▶ GIVEN REQUEST: Copy out every line of the records below unchanged, keeping each one in its original order.

(Records)
#####
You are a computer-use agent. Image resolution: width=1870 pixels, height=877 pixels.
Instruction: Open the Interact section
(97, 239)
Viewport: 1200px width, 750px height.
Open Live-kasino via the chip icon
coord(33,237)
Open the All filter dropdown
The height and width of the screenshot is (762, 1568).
#####
▶ SOLUTION BELOW:
You are a computer-use agent. Image resolution: width=1870 pixels, height=877 pixels.
Instruction: Open the Interact section
(97, 239)
Viewport: 1200px width, 750px height.
Open Live-kasino via the chip icon
coord(33,237)
Open the All filter dropdown
The height and width of the screenshot is (762, 1568).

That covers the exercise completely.